Additional Disclosures for Data Subjects in Europe

  1. Roles

Data protection law in Europe make a distinction between organizations that process personal data for their own purposes (known as “controllers”) and organizations that process personal data on behalf of other organizations (known as “processors”).

In limited circumstances, Johannes Leonardo (located at the address set forth in the section entitled “Contact Us” above) operates as a controller, such as in connection with data collected from users who browse our website. However, Johannes Leonardo generally operates as a processor on behalf of our clients. The clients are the controllers and determine the purposes for which and the manner in which personal data are to be processed by Johannes Leonardo. Please visit the applicable client’s privacy policy for information about their privacy practices. Any questions that you may have relating to the processing of personal data by Johannes Leonardo on behalf of a client and your rights under data protection law should be directed to the client as the controller, not to Johannes Leonardo.

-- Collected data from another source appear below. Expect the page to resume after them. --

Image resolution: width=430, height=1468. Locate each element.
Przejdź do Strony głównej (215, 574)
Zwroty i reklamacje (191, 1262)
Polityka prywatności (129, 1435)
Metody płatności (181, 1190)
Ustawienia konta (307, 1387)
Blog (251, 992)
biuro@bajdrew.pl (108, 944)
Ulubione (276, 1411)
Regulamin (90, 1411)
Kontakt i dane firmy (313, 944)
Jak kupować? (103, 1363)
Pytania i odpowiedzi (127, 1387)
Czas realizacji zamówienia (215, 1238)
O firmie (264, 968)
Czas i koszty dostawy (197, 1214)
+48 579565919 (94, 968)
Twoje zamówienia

  1. Lawful Basis for Processing.

Data protection laws in Europe require a “lawful basis” for processing personal data. Our lawful bases include where: (a) you have given consent to the processing for one or more specific purposes, either to us or to our service providers, partners, or clients; (b) processing is necessary for the performance of a contract with you; (c) processing is necessary for compliance with a legal obligation; or (d) processing is necessary for the purposes of the legitimate interests pursued by us or a third party, and your interests and fundamental rights and freedoms do not override those interests.

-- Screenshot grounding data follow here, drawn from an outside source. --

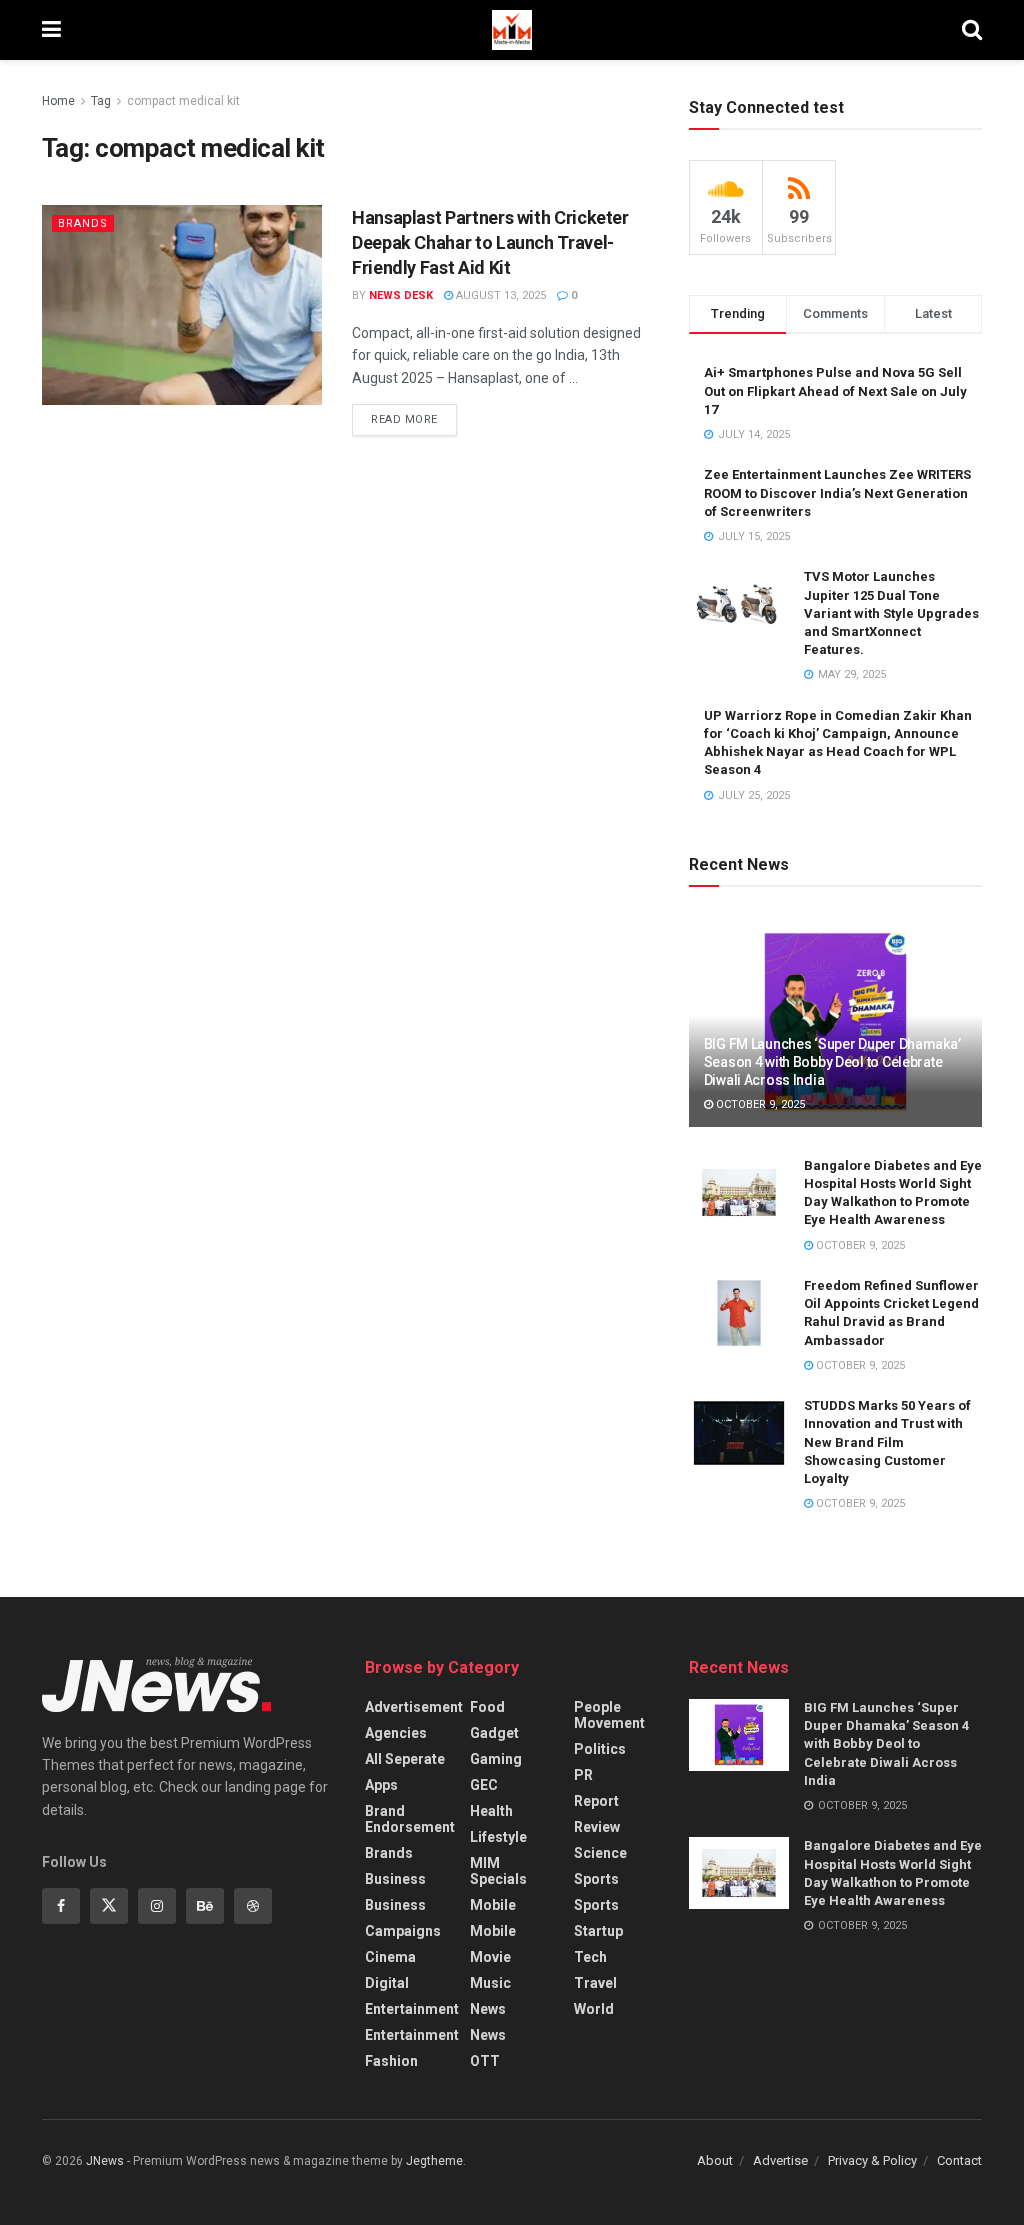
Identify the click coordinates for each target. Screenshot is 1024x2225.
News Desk (401, 295)
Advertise (780, 2160)
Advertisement (414, 1707)
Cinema (390, 1957)
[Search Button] (972, 30)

  1. Your Data Subject Rights

If you are a data subject in Europe, you have the right to access, rectify, or erase any personal data we have collected about you. You also have the right to data portability and the right to restrict or object to our processing of personal data we have collected about you. In addition, you have the right to ask us not to process your personal data (or provide it to third parties to process) for marketing purposes or purposes materially different than for which it was originally collected or subsequently authorized by you. You may withdraw your consent at any time for any data processing we do based on consent you have provided to us.

To exercise any of these rights, please e-mail us at websitesecurity [at] johannesleonardo.com or send us a letter to the mailing address in the section entitled “Contact Us” above and specify which right you intend to exercise. We will respond to your request within 30 days. For information on how to exercise your rights for information collected and processed at the direction of our clients, see the section entitled “Information on Behalf of Our Clients” above. We may require additional information from you to allow us to confirm your identity. Please note that we store information as necessary to fulfil the purposes for which it was collected, and may continue to retain and use the information even after a data subject request as necessary to comply with our legal obligations, resolve disputes, and enforce our agreements.

If you have any issues with our compliance, you have the right to lodge a complaint with a supervisory authority.